Four of the emirate's top teams have already committed to competing for the Dhaka Project Trophy, including Seawings and Dubai Luxury Homes, she added.
The tournament kicks off at 2pm with a fun round of camel polo and families and children are invited to a casual, relaxed 'picnic style' afternoon.
More than 1,500 people are expected to participate and all the money raised on the day will go towards the project. "Ultimately, we want the Dhaka Project to be self sustainable and a portion of the money raised will go towards that. The majority of it will be used for pressing current needs such as warm clothing, better hygienic material, upkeep and maintenance of the school and basic necessities such as food and water," Conceicao said.
"Every dirham counts and has an immediate impact on the Dhaka Project so whatever we raise will go a long way in making the short term goals attainable."

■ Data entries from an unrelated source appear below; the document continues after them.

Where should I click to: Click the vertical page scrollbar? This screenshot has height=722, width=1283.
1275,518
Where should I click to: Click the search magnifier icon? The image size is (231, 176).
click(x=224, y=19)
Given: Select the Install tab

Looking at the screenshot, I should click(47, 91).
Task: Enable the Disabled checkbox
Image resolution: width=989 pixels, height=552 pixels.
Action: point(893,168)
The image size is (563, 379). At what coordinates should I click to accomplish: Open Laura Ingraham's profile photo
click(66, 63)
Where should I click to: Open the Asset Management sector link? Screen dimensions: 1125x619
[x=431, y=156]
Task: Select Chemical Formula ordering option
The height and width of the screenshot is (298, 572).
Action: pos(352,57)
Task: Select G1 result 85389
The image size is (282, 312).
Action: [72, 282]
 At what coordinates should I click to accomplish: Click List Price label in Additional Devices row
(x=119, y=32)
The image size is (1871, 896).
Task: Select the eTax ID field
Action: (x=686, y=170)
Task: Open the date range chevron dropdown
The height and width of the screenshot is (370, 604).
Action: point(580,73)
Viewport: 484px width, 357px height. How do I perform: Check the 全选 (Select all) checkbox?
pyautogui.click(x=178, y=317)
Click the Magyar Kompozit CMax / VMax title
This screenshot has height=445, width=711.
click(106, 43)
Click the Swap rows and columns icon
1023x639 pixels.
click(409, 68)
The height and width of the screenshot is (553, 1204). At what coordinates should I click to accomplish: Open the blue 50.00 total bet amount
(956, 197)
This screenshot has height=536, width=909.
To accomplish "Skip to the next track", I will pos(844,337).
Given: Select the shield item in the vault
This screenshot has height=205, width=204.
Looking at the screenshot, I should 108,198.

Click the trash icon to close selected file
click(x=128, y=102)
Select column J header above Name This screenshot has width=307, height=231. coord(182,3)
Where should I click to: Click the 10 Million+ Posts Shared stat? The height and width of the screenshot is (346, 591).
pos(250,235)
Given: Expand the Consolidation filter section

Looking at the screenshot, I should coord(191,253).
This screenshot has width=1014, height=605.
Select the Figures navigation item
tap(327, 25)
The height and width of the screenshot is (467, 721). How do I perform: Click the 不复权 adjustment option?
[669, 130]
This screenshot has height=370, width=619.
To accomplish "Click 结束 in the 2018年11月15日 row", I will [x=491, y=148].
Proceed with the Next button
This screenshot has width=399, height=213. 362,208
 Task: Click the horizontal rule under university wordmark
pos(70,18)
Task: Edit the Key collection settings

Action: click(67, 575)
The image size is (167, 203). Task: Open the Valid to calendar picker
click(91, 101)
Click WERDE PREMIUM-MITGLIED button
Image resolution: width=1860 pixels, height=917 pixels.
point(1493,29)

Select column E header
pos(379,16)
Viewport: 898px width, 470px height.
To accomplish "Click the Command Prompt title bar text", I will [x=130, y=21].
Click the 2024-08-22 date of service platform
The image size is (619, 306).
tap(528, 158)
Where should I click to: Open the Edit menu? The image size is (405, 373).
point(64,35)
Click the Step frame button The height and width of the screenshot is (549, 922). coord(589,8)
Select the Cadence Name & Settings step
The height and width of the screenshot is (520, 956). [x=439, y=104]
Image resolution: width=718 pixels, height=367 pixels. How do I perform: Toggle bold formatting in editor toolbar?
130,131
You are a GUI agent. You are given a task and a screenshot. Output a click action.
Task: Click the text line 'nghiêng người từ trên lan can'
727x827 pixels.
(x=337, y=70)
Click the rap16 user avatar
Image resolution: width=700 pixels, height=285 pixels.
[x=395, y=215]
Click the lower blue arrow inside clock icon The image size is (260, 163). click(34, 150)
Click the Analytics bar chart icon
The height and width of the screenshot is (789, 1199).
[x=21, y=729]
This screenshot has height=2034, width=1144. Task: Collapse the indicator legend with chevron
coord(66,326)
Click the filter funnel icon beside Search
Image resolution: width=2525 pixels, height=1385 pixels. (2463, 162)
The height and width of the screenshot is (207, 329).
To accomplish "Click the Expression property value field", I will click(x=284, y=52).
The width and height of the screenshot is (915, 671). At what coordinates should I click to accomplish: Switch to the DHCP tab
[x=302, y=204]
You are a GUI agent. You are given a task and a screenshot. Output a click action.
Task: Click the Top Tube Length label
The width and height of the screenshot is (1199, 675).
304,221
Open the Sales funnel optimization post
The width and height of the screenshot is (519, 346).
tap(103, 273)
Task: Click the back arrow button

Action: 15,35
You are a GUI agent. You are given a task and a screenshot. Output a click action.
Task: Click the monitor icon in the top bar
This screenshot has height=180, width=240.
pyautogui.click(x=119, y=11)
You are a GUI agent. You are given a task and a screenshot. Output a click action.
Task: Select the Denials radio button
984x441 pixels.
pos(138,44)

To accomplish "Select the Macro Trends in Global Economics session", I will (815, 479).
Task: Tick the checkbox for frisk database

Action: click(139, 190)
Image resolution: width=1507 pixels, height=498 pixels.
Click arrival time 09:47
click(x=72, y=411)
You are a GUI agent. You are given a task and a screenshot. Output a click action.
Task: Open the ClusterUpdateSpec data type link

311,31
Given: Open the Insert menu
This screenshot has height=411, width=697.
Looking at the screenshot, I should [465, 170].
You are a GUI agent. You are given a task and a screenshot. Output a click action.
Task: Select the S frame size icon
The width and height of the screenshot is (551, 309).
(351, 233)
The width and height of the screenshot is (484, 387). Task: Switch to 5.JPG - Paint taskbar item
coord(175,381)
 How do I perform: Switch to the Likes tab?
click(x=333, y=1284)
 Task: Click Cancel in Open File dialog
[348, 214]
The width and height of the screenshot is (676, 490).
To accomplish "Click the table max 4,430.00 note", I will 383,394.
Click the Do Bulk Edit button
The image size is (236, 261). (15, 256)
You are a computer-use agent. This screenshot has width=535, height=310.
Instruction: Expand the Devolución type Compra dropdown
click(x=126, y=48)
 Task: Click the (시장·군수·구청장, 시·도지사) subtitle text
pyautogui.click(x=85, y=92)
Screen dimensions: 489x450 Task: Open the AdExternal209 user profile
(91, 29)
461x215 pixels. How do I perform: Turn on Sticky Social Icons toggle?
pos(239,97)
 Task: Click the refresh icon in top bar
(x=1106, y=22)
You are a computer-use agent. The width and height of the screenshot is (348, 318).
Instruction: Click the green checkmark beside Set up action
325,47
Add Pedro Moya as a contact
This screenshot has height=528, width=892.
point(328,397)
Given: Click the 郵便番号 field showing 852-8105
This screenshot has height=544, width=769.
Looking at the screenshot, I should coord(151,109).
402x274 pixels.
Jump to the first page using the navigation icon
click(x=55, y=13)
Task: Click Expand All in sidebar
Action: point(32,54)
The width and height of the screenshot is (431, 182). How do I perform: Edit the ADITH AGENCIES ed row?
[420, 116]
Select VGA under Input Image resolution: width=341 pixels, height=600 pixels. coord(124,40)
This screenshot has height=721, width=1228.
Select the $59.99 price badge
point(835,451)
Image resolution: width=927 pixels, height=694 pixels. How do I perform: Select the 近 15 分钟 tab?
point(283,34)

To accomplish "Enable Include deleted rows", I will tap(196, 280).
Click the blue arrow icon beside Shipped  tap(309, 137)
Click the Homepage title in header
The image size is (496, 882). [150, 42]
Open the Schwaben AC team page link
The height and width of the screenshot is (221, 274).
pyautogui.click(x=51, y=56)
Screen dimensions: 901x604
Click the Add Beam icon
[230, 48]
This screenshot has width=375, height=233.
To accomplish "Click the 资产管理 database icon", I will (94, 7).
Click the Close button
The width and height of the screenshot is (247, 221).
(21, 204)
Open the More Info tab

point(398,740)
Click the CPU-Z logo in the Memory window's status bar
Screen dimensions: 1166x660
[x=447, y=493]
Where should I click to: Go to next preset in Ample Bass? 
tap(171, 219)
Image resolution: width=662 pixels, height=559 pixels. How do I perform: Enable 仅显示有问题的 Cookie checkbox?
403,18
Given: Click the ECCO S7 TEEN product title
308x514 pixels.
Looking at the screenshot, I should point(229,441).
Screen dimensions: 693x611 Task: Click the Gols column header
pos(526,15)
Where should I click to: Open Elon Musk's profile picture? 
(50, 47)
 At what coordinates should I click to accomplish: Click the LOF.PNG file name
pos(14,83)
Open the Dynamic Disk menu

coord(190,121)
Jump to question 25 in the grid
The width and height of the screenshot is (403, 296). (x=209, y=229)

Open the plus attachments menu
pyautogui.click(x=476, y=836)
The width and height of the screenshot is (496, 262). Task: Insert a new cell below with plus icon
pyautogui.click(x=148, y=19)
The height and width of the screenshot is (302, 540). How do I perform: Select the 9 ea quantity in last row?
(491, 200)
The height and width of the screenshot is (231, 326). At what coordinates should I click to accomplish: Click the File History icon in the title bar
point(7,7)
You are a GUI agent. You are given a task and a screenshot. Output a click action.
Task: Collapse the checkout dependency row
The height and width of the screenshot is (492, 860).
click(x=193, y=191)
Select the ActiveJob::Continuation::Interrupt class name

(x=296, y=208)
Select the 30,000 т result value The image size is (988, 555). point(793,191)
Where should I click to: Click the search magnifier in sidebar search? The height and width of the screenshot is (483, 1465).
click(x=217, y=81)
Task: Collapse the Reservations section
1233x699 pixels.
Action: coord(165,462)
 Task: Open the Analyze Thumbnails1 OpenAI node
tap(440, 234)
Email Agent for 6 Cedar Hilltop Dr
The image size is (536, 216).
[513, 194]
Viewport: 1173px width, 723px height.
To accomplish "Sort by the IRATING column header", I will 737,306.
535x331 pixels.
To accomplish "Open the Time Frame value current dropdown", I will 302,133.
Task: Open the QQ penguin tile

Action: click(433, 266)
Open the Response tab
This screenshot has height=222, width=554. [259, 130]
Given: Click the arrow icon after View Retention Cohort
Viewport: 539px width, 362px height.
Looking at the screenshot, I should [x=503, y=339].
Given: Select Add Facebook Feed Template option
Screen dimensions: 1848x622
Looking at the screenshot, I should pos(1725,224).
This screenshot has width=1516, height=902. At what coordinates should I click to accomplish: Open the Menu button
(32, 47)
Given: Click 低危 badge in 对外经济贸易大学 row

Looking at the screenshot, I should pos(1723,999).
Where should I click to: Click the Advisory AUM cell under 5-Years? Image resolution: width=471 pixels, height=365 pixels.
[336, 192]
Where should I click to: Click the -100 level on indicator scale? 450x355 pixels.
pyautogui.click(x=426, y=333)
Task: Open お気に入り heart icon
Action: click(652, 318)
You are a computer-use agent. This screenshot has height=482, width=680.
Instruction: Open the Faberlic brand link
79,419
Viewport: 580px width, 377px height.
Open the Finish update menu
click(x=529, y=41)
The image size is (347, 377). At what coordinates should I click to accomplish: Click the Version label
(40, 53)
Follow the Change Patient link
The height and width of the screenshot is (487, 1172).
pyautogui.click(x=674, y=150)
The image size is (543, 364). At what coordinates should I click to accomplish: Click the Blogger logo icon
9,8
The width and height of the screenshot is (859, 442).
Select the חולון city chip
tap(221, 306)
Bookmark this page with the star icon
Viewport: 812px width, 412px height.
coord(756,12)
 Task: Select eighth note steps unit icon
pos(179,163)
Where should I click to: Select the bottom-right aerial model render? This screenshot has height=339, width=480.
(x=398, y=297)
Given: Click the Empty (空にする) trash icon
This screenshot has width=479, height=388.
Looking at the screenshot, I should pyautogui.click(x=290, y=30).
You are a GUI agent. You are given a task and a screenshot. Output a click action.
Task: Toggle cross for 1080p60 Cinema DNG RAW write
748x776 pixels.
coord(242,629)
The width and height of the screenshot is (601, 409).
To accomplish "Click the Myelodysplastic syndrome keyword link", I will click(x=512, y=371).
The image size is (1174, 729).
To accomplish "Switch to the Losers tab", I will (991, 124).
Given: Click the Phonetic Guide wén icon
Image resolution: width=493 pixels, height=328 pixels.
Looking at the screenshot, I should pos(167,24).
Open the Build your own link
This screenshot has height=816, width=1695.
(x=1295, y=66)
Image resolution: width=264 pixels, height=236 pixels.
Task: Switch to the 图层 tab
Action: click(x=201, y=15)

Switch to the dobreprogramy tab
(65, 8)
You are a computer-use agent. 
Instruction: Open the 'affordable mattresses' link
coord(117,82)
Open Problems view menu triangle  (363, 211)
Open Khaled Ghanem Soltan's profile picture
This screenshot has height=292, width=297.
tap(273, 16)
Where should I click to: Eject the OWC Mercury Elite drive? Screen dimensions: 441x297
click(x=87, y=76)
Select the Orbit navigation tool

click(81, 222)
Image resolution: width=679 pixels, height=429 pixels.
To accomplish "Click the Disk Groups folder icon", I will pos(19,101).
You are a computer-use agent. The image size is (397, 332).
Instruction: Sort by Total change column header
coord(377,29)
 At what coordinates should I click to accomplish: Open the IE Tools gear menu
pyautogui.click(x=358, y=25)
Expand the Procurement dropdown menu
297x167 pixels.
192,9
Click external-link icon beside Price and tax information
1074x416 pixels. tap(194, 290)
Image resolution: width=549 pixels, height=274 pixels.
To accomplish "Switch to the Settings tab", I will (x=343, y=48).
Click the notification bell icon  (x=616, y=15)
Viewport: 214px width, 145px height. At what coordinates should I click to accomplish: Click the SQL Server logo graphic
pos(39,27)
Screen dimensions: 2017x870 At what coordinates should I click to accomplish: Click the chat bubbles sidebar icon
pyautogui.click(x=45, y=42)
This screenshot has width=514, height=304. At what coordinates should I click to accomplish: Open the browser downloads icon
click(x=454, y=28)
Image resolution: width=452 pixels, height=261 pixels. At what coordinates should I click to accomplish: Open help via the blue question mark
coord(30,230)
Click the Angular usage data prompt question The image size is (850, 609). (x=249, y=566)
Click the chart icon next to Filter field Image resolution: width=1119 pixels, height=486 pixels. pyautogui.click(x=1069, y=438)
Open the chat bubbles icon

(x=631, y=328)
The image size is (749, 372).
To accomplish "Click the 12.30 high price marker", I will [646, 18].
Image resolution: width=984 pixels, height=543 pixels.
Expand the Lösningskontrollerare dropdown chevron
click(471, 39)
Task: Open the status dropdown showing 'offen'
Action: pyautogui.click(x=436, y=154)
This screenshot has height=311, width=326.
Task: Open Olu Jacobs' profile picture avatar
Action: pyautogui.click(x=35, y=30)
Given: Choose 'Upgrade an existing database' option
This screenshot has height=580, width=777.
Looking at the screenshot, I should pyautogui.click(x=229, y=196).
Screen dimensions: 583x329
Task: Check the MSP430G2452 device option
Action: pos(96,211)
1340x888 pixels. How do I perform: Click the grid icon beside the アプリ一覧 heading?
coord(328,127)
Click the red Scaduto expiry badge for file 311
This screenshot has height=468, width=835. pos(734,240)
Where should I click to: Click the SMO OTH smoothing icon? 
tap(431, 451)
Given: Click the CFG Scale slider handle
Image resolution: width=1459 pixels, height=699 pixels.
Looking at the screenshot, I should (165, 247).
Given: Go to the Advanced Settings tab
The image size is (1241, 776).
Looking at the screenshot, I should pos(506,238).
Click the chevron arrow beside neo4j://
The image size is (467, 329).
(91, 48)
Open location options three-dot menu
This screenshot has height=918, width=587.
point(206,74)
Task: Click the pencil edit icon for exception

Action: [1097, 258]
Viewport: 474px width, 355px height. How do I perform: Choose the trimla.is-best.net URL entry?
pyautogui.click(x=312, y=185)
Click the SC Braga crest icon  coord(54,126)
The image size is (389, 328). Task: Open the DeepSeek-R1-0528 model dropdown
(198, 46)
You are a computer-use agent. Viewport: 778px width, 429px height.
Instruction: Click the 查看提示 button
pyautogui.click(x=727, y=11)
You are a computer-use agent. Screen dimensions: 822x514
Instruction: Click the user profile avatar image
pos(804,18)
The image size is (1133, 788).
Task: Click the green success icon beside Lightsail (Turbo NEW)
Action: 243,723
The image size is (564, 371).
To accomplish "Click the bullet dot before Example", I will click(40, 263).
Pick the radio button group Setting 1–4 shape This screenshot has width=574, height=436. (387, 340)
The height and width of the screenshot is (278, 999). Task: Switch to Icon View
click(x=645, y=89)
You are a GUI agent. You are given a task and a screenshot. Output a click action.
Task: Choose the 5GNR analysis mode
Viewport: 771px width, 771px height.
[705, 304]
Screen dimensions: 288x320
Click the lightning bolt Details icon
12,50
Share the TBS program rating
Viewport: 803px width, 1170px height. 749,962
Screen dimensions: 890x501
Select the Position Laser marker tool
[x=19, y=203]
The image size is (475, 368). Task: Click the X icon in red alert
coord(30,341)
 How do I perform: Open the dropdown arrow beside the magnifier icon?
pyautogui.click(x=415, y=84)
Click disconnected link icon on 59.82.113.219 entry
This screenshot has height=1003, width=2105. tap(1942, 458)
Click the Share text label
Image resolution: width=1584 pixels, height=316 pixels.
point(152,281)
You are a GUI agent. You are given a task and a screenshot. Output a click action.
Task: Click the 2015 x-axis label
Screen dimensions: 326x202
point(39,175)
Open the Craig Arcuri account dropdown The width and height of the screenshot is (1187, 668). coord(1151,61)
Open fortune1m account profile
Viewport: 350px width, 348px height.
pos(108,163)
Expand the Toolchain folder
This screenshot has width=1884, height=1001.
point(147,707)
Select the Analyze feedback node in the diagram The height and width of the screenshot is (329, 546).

Money permitting, she said she wanted to start building communal showers as well as open a job centre.
Conceicao's team has already helped the disadvantaged by finding men from Dhaka jobs here in Dubai. "These men are working at Emirates airline and the Le Meridien hotels and can now send money home to their families," she said.
"We are also in discussions with a school in Dubai who will offer six of the Dhaka Project schoolchildren a scholarship."
Support for the polo event has come from a local retail clothing company, which is providing all the shirts, and multiple anonymous businessmen and women have donated varying amounts of cash. That is in addition to help from Emirates airline, which has supported the cause since its inception.
Individuals and companies looking to help can donate anything from cash and clothing to children's amenities such as medicated shampoo, baby nappies and creams, Conceicao said. Volunteers are also welcome.
"This is a charity that benefits from even the most simplest of gestures, a pair of gloves will keep a child relatively warm to Dh1,000, which can put a roof over the heads of a family of eight. Anything and everything makes a difference," she said.
Long-term goals include raising $1 million (Dh3.67m) to buy a plot of land and build a facility in Dhaka to educate 1,000 children from primary school to university; to find ways to make both ventures financially self-reliant; to open a medical centre in the slums and to find jobs in the UAE for the adults.
Conceicao now wants to find families in Dubai and other countries willing to finance and host vacations for slum children to expose them to the world.